Franz Kafka : Un artiste de la faim


Kafka

Il sera bientôt temps de commémorer  le centenaire de la parution de cette nouvelle de Kafka, sans nul doute une des plus célèbres avec La métamorphose et La colonie pénitentiaire. L’artiste de la faim (1922) situe l’apogée du jeûne professionnel au milieu du 19e siècle, période à laquelle le spectacle prodigué par l’artiste de la faim faisait recette et monopolisait l’attention de villes entières. Le narrateur souligne l’ « émerveillement » dont le public - et en particulier les enfants - était saisi à la vue des membres émaciés et des os saillants du corps de l’artiste posé à même la paille.

Contrairement à d’autres protagonistes du récit de la faim (on songe à Knut Hamsun, à Jacob Poritsky ou encore à Primo Levi) le Hungerkünstler de Kafka ne souffre pas des effets de la malnutrition. Au contraire, il convertit cette dernière en un véritable spectacle de masse (il sillonne l’Europe et son programme est géré par un impresario) dont le seul inconvénient est de ne pas lui permettre d’aller jusqu’au bout de son œuvre, étant forcé de cesser de jeûner après la période de 40 jours que stipule son contrat :

« Pourquoi s’arrêter juste maintenant, au bout de quarante jours ? Il aurait encore pu tenir longtemps, il aurait pu tenir un temps illimité ; pourquoi s’arrêter maintenant, en plein milieu du jeûne, avant même qu’il n’ait atteint le meilleur du jeûne ? Pourquoi voulait-on le priver de la gloire de continuer à jeûner et, non seulement de devenir le plus grand champion de jeûne de tous les temps, ce qu’il était probablement déjà, mais encore de se dépasser lui-même pour atteindre des records inimaginables, car il ne sentait jamais aucune limite à sa faculté de jeûner. » 

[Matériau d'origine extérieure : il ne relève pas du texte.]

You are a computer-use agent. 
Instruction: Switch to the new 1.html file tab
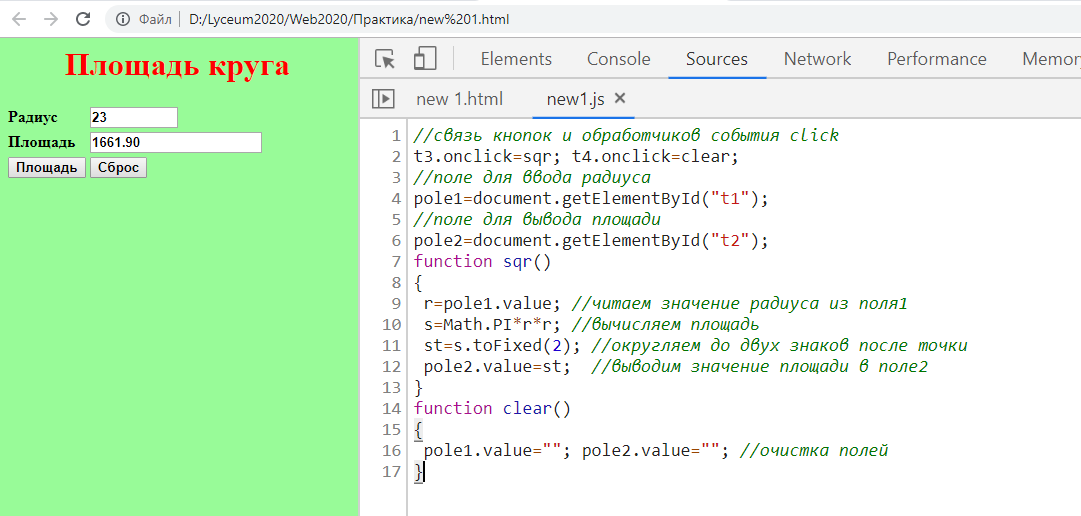click(x=459, y=99)
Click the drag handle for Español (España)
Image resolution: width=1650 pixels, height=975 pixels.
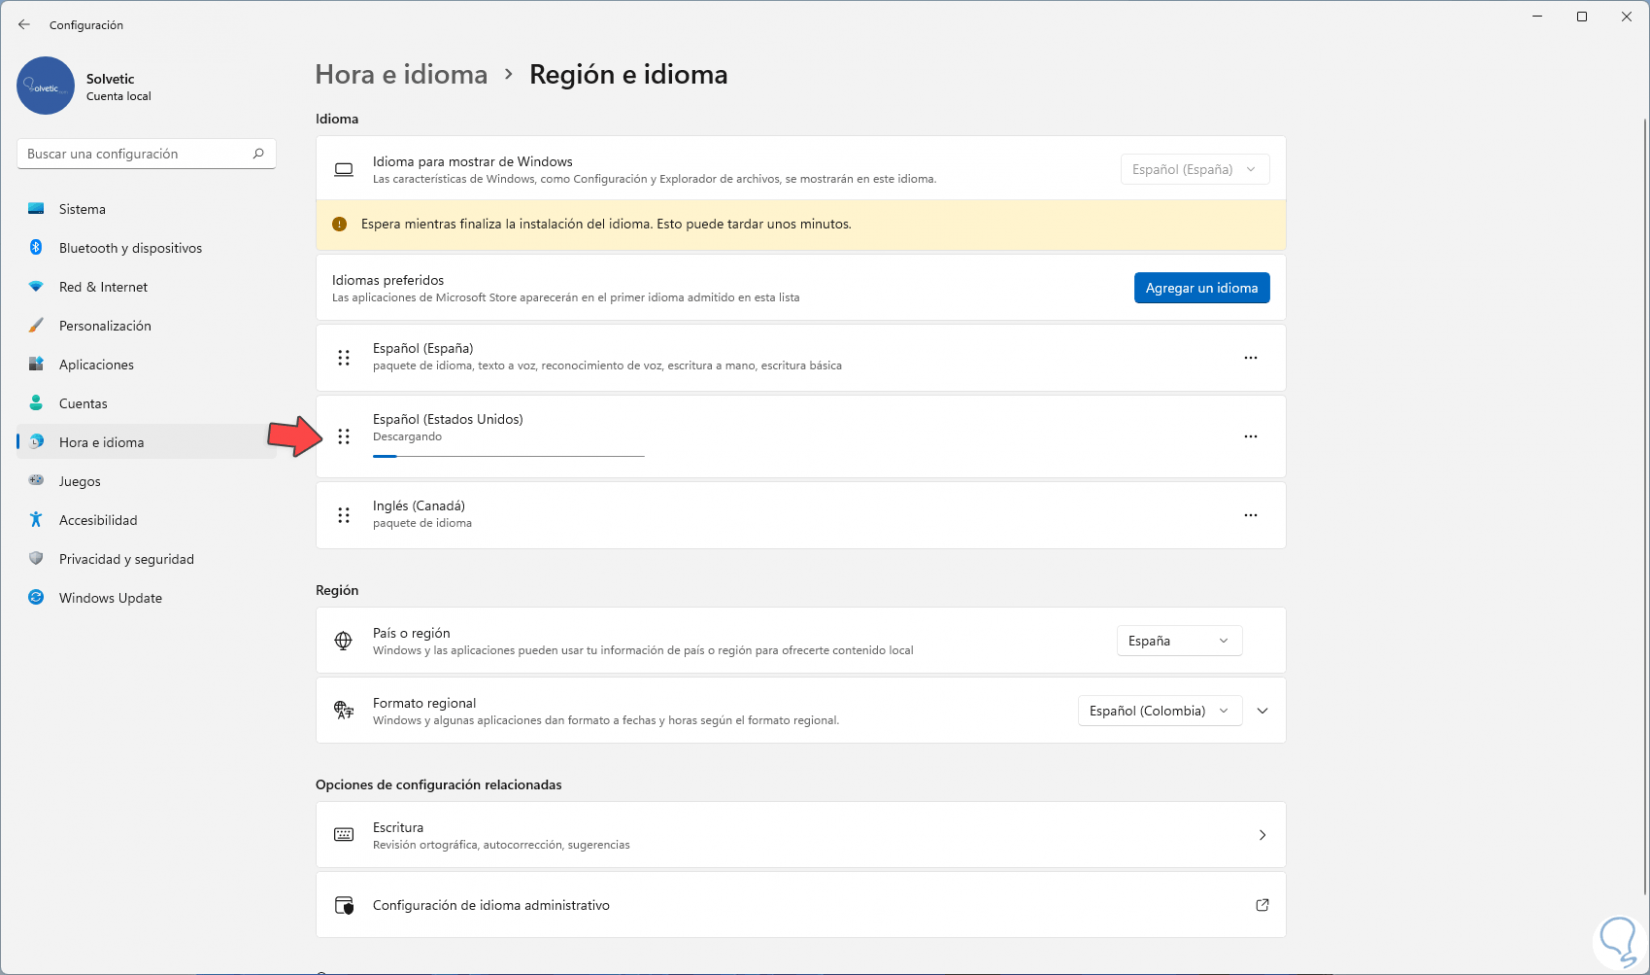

La clé de cette histoire (attention : spoiler)? Le jeûneur révèle in extremis que cette étrange vocation prend son origine dans  le sentiment d’insatisfaction éprouvé par celui qui n’a « pas pu trouver d’aliment qui [lui] plaise » en ce bas monde. « Si j’en avais trouvé un, crois-moi, », avoue-t-il au fonctionnaire venu inspecter sa cage, « je n’aurais pas fait tant de façons et je m’en serais repu comme toi et les autres. »

Michel Delville
Littérature anglaise et américaine

Franz Kafka, Un artiste de la faim, À la colonie pénitentiaire et autres récits, trad. Claude David, Folio Classique, 1990, 249 p.